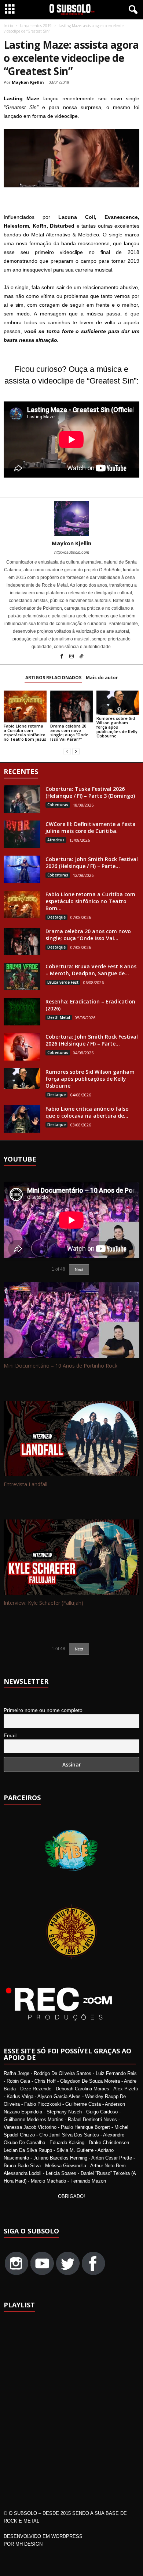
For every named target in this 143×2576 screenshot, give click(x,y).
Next (79, 1649)
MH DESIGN (29, 2544)
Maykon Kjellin (28, 82)
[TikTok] (81, 656)
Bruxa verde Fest (62, 982)
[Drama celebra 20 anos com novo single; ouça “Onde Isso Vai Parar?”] (71, 706)
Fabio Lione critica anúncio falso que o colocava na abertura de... (87, 1112)
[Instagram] (72, 656)
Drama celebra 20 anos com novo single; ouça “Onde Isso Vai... (88, 935)
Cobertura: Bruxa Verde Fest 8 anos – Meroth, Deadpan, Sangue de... (90, 970)
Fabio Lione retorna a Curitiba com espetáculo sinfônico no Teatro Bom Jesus (25, 732)
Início (8, 25)
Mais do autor (102, 677)
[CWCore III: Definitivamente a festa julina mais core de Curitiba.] (22, 834)
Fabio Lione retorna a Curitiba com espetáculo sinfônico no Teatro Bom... (90, 901)
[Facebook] (62, 656)
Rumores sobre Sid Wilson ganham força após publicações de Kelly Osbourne (117, 727)
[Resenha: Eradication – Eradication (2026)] (22, 1011)
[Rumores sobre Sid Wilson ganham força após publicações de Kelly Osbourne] (117, 703)
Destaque (56, 917)
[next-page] (76, 751)
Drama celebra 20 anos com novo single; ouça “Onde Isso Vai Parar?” (69, 732)
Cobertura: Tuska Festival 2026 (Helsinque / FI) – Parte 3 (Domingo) (90, 792)
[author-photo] (71, 518)
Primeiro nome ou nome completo (43, 1710)
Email (10, 1735)
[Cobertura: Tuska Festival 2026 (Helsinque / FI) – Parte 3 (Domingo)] (22, 799)
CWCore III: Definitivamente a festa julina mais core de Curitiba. (90, 827)
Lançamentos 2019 (36, 25)
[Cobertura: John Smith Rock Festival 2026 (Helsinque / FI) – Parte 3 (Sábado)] (22, 869)
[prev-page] (67, 751)
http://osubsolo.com (71, 552)
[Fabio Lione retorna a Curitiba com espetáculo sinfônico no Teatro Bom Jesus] (25, 706)
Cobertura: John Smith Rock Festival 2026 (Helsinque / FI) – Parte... (91, 863)
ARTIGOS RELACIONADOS (53, 677)
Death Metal (58, 1017)
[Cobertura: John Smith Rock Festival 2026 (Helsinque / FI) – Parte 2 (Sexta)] (22, 1047)
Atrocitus (56, 839)
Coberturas (57, 804)
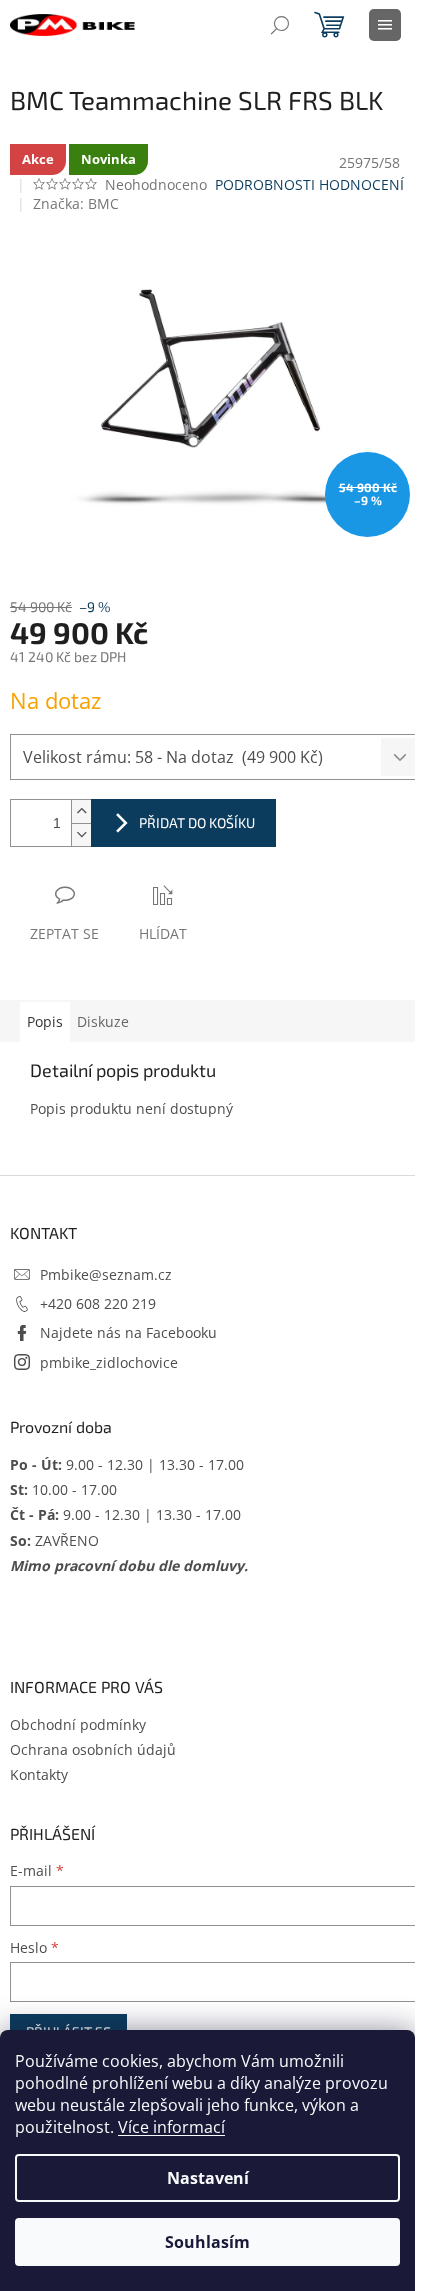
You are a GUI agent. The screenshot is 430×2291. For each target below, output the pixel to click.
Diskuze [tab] (103, 1021)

** Work item **
Retype the records above word for word, from their first line through the line containing "[Drama celebra 20", and leave out every picture.

** Response to the task **
For every named target in this 143×2576 screenshot, give click(x,y).
Next (79, 1649)
MH DESIGN (29, 2544)
Maykon Kjellin (28, 82)
[TikTok] (81, 656)
Bruxa verde Fest (62, 982)
[Drama celebra 20 anos com novo single; ouça “Onde Isso Vai Parar?”] (71, 706)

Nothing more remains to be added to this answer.